* [Work required]
Rewrite everything from the line containing "Find the location of a particular element. The" down to the line containing "y-tick-label: 0.8 is", with "height and width" changed to "height, then width," and nothing else altered.
### Records for the exercise
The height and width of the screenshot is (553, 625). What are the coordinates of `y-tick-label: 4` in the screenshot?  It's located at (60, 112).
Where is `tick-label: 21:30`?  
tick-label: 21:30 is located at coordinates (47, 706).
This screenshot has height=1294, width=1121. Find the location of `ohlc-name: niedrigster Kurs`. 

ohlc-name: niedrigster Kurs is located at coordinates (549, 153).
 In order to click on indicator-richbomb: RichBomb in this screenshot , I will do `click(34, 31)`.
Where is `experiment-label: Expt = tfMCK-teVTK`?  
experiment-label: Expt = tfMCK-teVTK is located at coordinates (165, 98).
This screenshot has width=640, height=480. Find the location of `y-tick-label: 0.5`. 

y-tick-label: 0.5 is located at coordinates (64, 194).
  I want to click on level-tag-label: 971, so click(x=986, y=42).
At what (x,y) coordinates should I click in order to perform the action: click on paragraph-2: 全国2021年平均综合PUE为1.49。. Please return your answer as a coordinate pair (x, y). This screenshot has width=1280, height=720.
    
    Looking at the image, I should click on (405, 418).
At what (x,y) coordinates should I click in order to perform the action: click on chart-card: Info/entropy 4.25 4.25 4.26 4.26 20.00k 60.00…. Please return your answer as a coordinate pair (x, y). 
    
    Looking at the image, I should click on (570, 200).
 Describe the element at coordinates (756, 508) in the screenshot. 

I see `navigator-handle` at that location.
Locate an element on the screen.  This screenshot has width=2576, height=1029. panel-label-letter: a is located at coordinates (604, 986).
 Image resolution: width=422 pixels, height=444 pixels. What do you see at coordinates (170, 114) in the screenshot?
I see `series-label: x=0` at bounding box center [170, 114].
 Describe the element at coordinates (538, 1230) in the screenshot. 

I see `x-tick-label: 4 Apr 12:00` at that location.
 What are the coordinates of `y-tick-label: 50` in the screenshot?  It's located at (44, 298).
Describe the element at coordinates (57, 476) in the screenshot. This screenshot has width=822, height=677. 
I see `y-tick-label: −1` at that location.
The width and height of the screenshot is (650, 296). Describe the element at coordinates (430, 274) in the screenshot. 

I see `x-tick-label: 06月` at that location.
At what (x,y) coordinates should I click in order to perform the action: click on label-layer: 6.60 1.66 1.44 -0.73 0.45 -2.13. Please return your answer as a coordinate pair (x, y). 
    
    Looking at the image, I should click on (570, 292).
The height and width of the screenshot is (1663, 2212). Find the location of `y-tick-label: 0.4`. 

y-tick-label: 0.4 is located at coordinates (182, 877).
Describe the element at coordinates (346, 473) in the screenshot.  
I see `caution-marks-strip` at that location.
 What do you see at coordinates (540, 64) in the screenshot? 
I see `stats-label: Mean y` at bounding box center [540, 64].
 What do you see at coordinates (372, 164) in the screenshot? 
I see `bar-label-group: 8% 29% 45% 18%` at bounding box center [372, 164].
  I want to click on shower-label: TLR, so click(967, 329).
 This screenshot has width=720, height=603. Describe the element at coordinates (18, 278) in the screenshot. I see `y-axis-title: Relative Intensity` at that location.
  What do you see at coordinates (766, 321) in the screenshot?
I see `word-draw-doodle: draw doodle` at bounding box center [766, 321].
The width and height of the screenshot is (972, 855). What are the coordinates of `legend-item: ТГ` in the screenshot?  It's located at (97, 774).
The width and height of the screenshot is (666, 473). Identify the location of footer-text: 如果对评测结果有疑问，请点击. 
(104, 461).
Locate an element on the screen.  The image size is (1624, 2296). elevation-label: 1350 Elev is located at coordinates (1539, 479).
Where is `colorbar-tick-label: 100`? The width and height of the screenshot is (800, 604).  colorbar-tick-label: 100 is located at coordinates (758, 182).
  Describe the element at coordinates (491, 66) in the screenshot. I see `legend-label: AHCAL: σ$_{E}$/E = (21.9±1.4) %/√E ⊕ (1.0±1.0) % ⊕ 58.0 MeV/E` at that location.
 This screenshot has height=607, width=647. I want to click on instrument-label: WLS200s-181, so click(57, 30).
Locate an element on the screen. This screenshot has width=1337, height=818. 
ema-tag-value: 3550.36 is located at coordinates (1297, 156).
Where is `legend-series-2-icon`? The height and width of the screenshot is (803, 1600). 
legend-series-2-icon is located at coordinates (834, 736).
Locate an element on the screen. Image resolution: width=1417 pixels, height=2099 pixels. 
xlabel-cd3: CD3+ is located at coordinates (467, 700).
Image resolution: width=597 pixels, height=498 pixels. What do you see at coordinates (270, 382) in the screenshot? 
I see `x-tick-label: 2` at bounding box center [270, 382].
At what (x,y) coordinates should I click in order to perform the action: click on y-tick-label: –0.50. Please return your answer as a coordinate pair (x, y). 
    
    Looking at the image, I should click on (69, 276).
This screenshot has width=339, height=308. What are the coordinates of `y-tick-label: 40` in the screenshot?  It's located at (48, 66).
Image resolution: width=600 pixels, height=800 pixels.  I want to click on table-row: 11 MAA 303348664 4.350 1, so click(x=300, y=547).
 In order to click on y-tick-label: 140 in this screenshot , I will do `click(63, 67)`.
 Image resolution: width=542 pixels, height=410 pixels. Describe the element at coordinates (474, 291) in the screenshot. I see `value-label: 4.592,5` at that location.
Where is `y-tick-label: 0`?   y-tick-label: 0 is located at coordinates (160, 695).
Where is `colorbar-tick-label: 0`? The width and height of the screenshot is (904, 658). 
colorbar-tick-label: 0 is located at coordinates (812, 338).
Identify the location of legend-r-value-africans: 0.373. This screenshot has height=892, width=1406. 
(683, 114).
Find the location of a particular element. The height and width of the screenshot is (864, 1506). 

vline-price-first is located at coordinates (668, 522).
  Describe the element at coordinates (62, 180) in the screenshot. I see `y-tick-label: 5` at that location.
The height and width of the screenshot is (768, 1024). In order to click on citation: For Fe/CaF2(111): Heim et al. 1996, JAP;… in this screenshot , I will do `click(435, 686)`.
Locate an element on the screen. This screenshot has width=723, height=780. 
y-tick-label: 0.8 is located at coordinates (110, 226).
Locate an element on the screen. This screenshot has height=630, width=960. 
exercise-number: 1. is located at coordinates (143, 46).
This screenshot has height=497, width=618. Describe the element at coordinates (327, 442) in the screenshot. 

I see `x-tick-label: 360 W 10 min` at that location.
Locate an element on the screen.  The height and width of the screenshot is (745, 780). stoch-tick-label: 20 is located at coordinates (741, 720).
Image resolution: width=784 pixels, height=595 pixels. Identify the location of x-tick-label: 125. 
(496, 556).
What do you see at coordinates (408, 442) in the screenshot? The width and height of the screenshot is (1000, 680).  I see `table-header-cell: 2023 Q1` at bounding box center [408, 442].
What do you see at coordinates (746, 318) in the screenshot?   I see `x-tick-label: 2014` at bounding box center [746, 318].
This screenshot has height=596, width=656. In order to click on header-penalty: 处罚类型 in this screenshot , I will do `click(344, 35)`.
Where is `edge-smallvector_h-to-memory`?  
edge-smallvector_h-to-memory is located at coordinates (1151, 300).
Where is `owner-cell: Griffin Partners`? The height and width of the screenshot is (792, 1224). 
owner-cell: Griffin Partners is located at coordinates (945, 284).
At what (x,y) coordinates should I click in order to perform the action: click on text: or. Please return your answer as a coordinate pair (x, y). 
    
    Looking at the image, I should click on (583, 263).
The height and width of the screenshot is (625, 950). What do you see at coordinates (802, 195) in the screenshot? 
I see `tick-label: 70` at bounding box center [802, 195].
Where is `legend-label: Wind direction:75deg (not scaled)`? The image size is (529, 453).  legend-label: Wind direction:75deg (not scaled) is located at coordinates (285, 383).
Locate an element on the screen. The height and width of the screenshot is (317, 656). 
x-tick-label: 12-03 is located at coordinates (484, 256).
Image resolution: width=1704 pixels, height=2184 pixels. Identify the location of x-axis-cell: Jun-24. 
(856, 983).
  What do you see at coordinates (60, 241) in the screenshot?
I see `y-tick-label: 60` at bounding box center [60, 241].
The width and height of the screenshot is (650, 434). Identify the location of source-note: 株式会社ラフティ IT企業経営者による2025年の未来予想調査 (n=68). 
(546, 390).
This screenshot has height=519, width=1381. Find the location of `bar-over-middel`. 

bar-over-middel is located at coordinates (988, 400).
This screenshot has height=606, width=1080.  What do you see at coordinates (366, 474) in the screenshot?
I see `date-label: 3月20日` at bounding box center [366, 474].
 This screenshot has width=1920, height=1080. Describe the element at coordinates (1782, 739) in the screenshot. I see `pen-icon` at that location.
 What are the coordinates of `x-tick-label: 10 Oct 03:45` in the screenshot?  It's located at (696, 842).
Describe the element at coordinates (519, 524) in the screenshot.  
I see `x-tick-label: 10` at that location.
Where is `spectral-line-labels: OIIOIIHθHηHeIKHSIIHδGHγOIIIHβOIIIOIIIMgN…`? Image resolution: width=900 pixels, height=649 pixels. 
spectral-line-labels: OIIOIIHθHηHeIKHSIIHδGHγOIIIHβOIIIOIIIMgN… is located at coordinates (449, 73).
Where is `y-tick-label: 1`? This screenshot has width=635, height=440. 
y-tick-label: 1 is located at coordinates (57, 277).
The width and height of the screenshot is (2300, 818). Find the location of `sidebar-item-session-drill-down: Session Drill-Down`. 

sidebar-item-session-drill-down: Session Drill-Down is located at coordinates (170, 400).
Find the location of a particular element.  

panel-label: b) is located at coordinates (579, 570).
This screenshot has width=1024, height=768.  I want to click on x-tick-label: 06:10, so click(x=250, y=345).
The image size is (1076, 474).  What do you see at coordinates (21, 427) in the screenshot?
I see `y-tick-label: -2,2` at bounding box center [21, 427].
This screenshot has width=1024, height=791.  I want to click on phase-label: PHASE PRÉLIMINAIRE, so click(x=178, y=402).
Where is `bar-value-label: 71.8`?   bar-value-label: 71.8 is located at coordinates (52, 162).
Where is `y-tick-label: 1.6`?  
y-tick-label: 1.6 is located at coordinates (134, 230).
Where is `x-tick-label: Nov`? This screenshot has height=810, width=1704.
######
* [Task solution]
Find the location of a particular element. The height, then width, of the screenshot is (864, 1506). 

vline-price-first is located at coordinates (668, 522).
  Describe the element at coordinates (62, 180) in the screenshot. I see `y-tick-label: 5` at that location.
The height, then width, of the screenshot is (768, 1024). In order to click on citation: For Fe/CaF2(111): Heim et al. 1996, JAP;… in this screenshot , I will do `click(435, 686)`.
Locate an element on the screen. This screenshot has width=723, height=780. 
y-tick-label: 0.8 is located at coordinates (110, 226).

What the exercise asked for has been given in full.